SANTO PADRE, NON LO FACCIA!
Tratto da: Adista Documenti n° 80 del 11/11/2006
Si potrebbe vedere, nelle dispute intorno alla liturgia, semplici battibecchi di chierici senza importanza. Chiudiamo la porta della sacrestia e passiamo alle cose serie. Ma sappiamo bene che la sfida di questo ritorno alle abitudini di ieri è proprio l'immagine che la Chiesa ha di sé stessa e che vuole mostrare al mondo. Se, come crede, è il Sacramento dell'Unione degli uomini nell'amore del Padre, essa lo dice meglio e più forte con qualche gesto pubblico che con pesanti tesi teologiche riservate agli specialisti.
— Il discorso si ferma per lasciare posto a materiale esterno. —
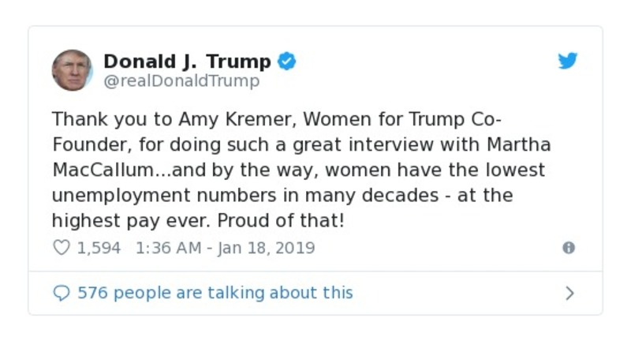631x341 pixels.
Task: Open the tweet author's profile avatar
Action: point(73,69)
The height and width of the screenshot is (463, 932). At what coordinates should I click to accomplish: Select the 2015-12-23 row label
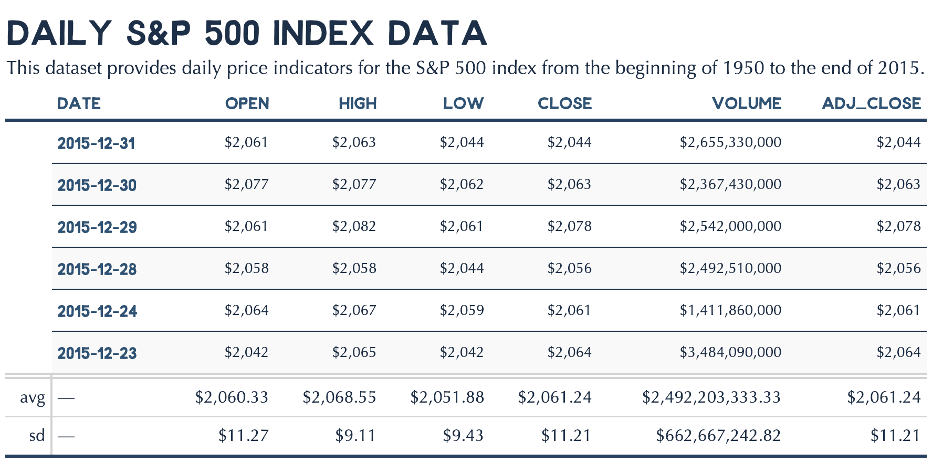(x=97, y=353)
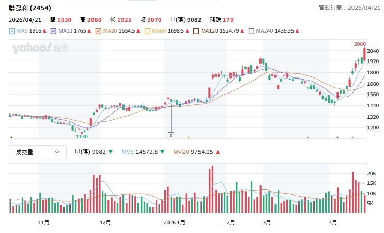Click the red up arrow beside MA5 value
This screenshot has height=233, width=384.
[45, 31]
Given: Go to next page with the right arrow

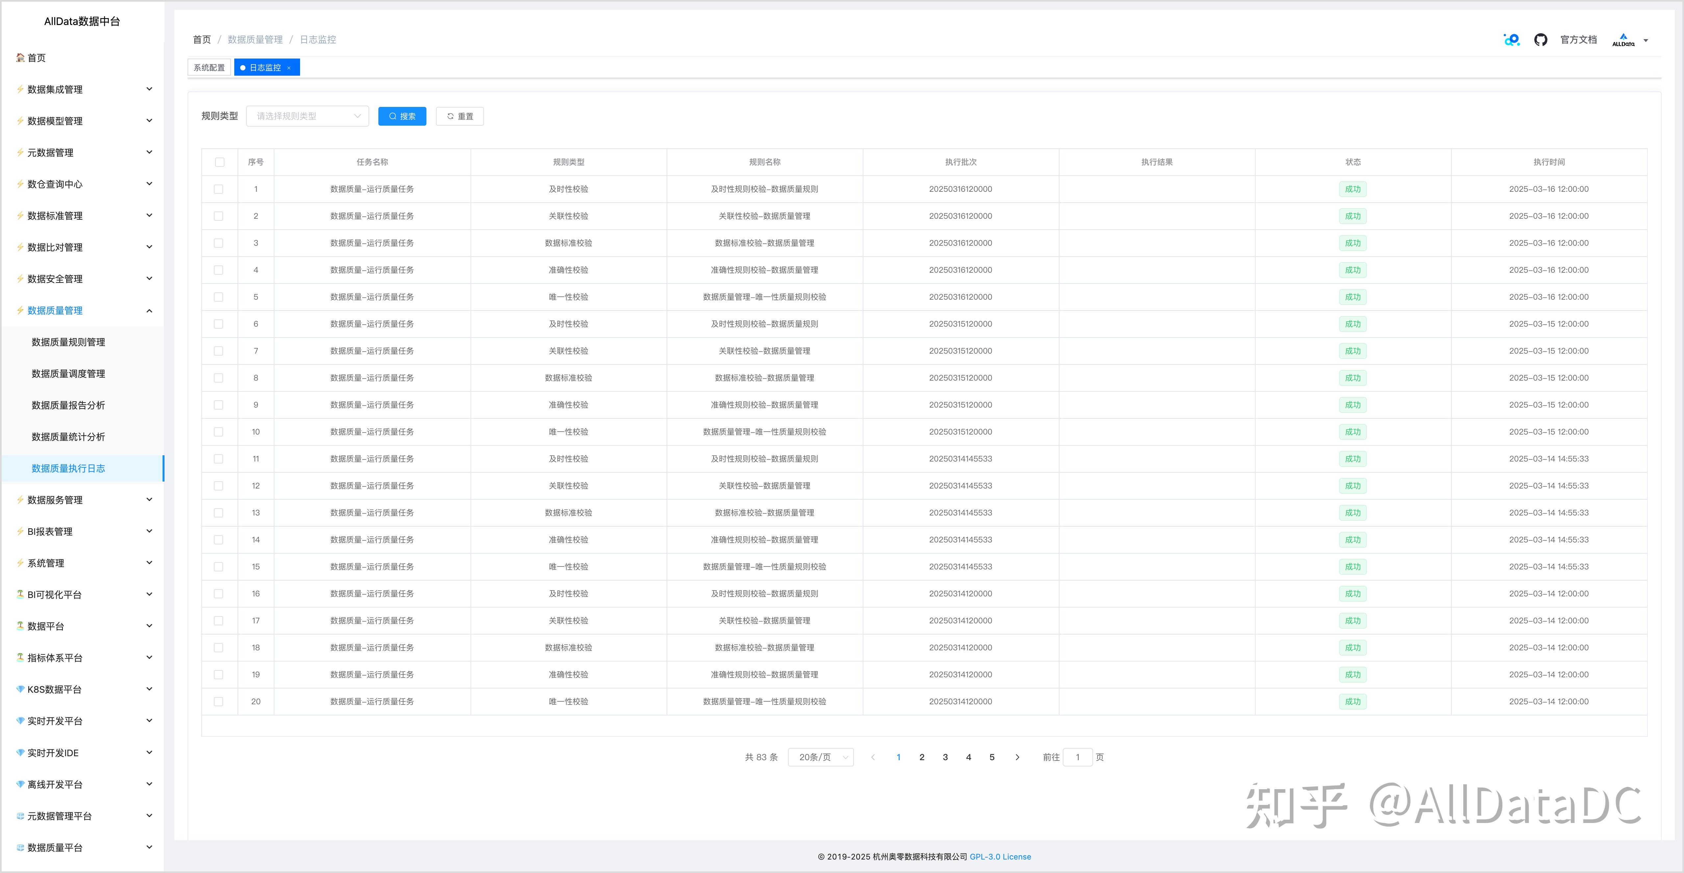Looking at the screenshot, I should point(1017,757).
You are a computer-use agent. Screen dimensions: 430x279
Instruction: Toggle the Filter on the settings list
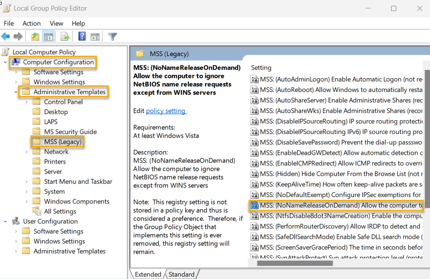pyautogui.click(x=112, y=36)
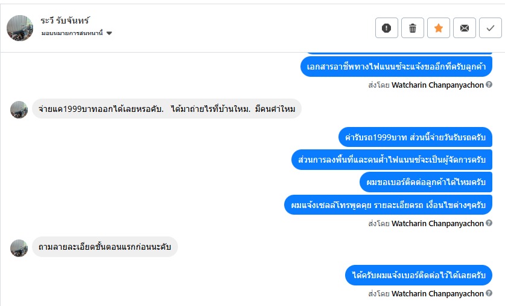Viewport: 505px width, 306px height.
Task: Click the ได้ครับผมแจ้งเบอร์ติดต่อไว้ได้เลยครับ message bubble
Action: (x=419, y=275)
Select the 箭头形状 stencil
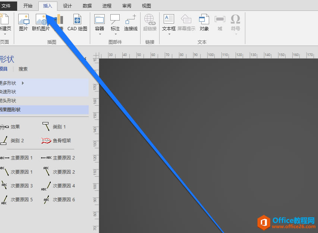The width and height of the screenshot is (318, 233). pos(8,101)
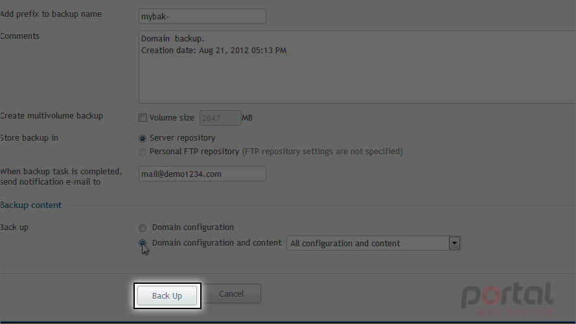Click inside the Comments text area
Viewport: 576px width, 324px height.
(358, 67)
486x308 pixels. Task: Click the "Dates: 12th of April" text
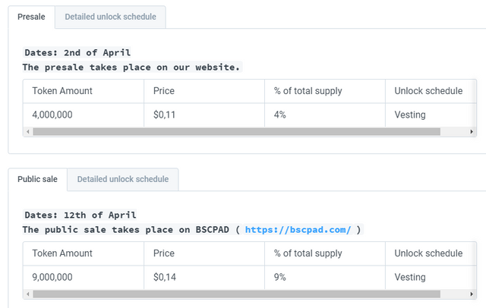tap(80, 215)
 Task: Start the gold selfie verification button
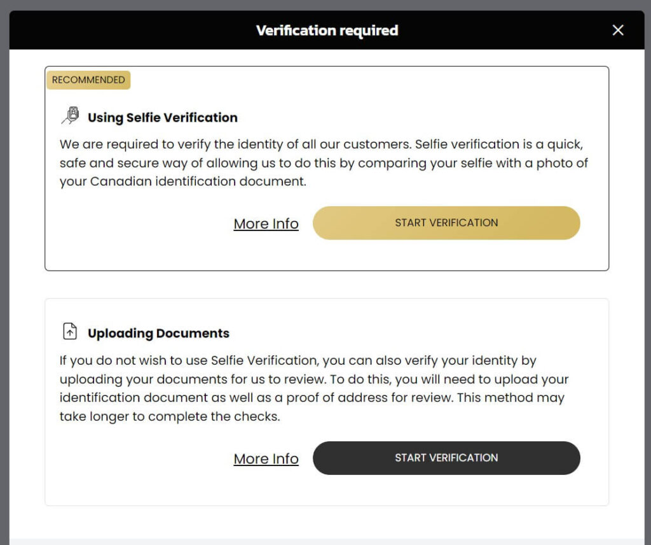click(x=446, y=223)
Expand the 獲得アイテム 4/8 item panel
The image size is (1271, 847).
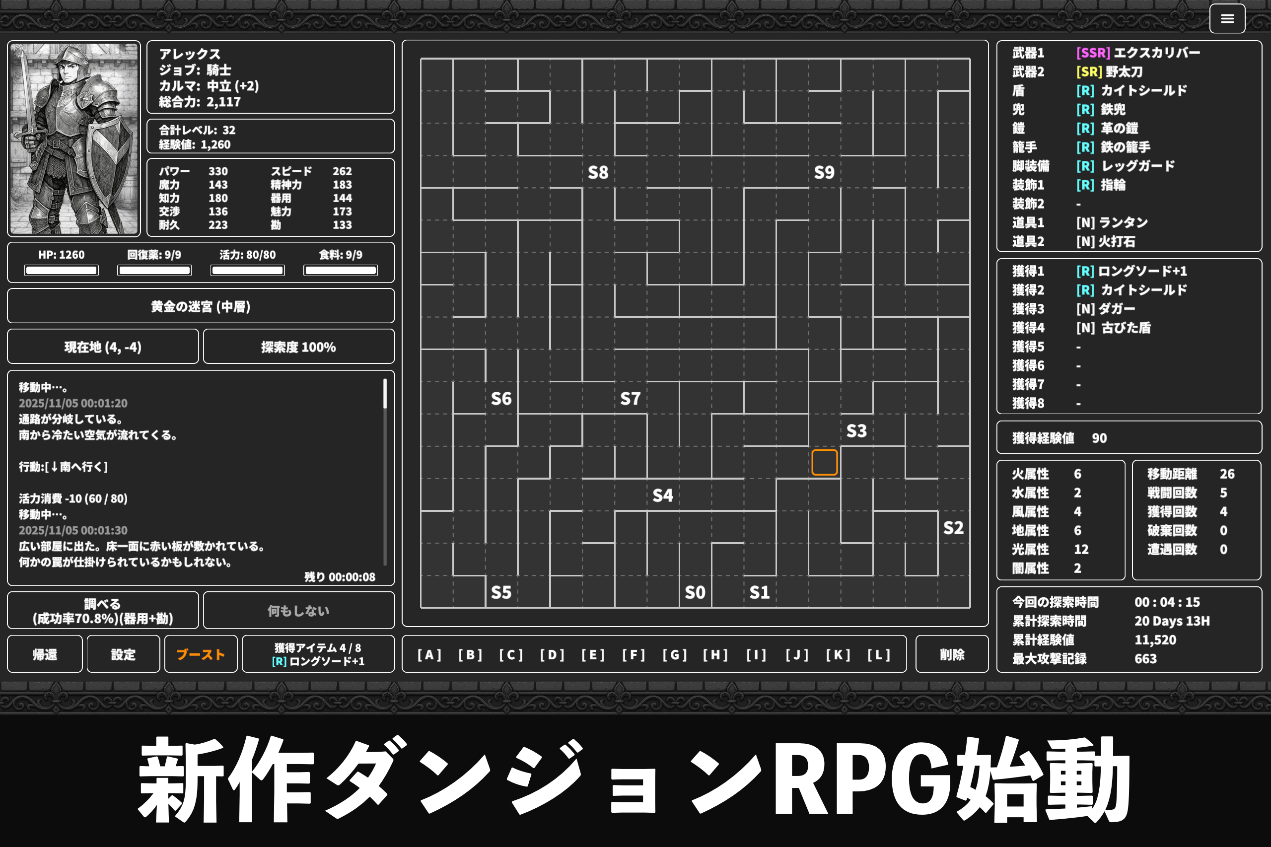point(318,654)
Quando il sacerdote volge le spalle al popolo e si mette a parlare in un'altra lingua, è abitato da un altro spirito rispetto a quando si siede in mezzo a tutti per condividere la sua gioia di credere. Da una parte, Dio, capo e giudice, che chiede di essere obbedito; dall'altra, un Dio che invia suo Figlio per rivelare il suo cuore di Padre. Da una parte, ufficiali fieri della parte di autorità divina che Egli ha loro concesso, dall'altra fratelli scelti per leggere insieme il Vangelo di Gesù Cristo.
Se il Concilio Vaticano II ha tanto segnato la Chiesa contemporanea, è perché è stato pastorale e non dottrinale. Ha risvegliato qualcosa della Tradizione che un cristianesimo addormentato nelle proprie certezze aveva forse dimenticato. La Chiesa si ricorda di essere "serva e povera", di essere fatta per portare all'angoscia del mondo la speranza e la fiducia. Si tratta di questo e non solo di capricci nel gusto delle cerimonie.
I molteplici segni di freddezza, lo smarrimento di una istituzione meno trionfante, la nostalgia di una Chiesa più sicura di sé, la ricerca angosciata di segni di identità, la ripresa in mano clericale di alcuni ambiti, l'autorità ritrovata del teologo sul pastore, tutto questo è proprio di una Chiesa che è tentata di camminare "all'indietro, come i gamberi", come dice Umberto Eco. Ed è in questa situazione che ci viene annunciato come imminente un decreto pontificio che permetterebbe, a tutti coloro che vogliono, di tornare a prima del Concilio.
Che vi sia al cuore delle nostre comunità un dibattito, è senza dubbio normale. Non si guida una flotta tanto multiforme come la Chiesa senza tensioni e neppure senza qualche scontro. Ma quando è l'ammiraglio a sembrare esitante nel proseguire la strada, questo è molto più grave. Che si chieda di fare posto a una barca che si era perduta, perché no? Ma che questa pretenda di porsi alla testa per cambiare la direzione generale, non si può accettare. Che si dia ad ogni prete, come si lascia intendere, la possibilità di fare dietrofront, sotto il pretesto della tolleranza e della carità, significa abbandonare la flotta all'anarchia. La squadra allora sarà soltanto una flotta da diporto.
Vorrei gridare al nostro papa prima che sia troppo tardi: non lo faccia! Lei ascolta i lamenti di qualche refrattario e le sue analisi precedenti mostrano che lei condivide una parte delle loro recriminazioni. Ma, di grazia, lei è papa! Non permetta alla nostra Chiesa di avventurarsi in nuove tempeste in cui tanti suoi figli ancora si allontaneranno. Lei rimprovera al post-Concilio di aver esagerato la rottura… Non creda che una nuova rottura riporterà la saggezza. Lei ha mostrato, da quando è papa, il viso di pastore che il suo ruolo di teologo aveva oscurato. Non deluda tutti coloro che hanno sinceramente apprezzato ciò che lei ha detto e fatto fino ad oggi.